------ Document section ------
Verhofstadt’s Alliance of Liberals and Democrats for Europe (ALDE) is considered explicitly neo-liberal. It includes the German Free Democratic Party (FDP) and Free Voters, the Liberal Democrats in Britain, the MoDem and Parti Radical/UDI in France and the right-wing Ciudadanos in Spain. ALDE supports international trade agreements like the Transatlantic Trade and Investment Partnership (TTIP), which Grillo allegedly opposes. Former Italian Prime Ministers Romano Prodi and Mario Monti both belonged to ALDE; both have implemented drastic austerity measures in Italy on behalf of the EU.

On January 8, Grillo allowed party members to vote online on the surprising shift, which they approved by 78.5 percent without internal discussion.

In a letter to Farage, Grillo remarked on the change, “You have won the most important struggle for UKIP, Britain’s exit from the European Union. An epoch-making result which would not have been possible without your intervention. The Five Star Movement still has to win its struggle.” This would be more likely as part of a large parliamentary group rather than the EFDD, which had “lost its dynamic” and which UKIP will soon leave.
------
### Tasks to complete
[1] According to the passage on the Five Star Movement, by what percentage did party members approve the shift in the online vote held on January 8?
[2] Resume the passage on the Five Star Movement, continuing from its final sentence.
------ Collected data ------
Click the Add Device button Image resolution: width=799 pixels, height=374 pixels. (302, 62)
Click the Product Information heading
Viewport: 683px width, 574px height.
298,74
------
### Answers provided
[1] 78.5 percent

[2]
There was obviously some backroom horse-trading carried out with Verhofstadt: the “Grillini” were to have supported Verhofstadt’s election as European Parliament president on January 17 and could even have nominated a vice-presidential candidate. In exchange, the ALDE group would have ensured the Five Star Movement deputies continue to enjoy the financing, parliamentary positions and opportunities that are bound up with membership in a parliamentary group.

But the deal came to nothing: Verhofstadt slammed the door in Grillo’s face at the last moment. On January 9, the ALDE executive committee refused to give its backing to the agreement. The Grillo deputies reached out to Farage in a Skype discussion, who arranged their reentry into the euroskeptic group, without, however, their group leader David Borrelli. He was compelled to give up his European parliament seat.

On his blog, Grillo denounced the “narrow-minded” Verhofstadt, writing that he ought to be ashamed for bowing to pressure from the establishment. “The establishment decided to block the M5S from joining the third largest parliamentary group in the European Parliament,” he wrote demagogically. “All possible forces have united against us. We have shaken the system like never before.”

By contrast, the media interpreted Grillo’s failed about-face in the European Parliament as an attempt to draw closer to the establishment and portray the “Grillini” as a potential partner in government.

According to the Zürich-based Tages-Anzeiger, Grillo wanted “to show that the M5S is not the spectre it is believed to be in many European capitals… Obviously the M5S is no longer to be primarily viewed as a populist, anti-system movement, but as a political force that wishes to jointly influence reasonably and constructively.”

Die Presse from Austria wrote, “The Five Star Movement, chiefly characterised to date by its rowdiness, would have gladly adopted a more serious image through the alliance with ALDE. Because the Grillini want to enter government.”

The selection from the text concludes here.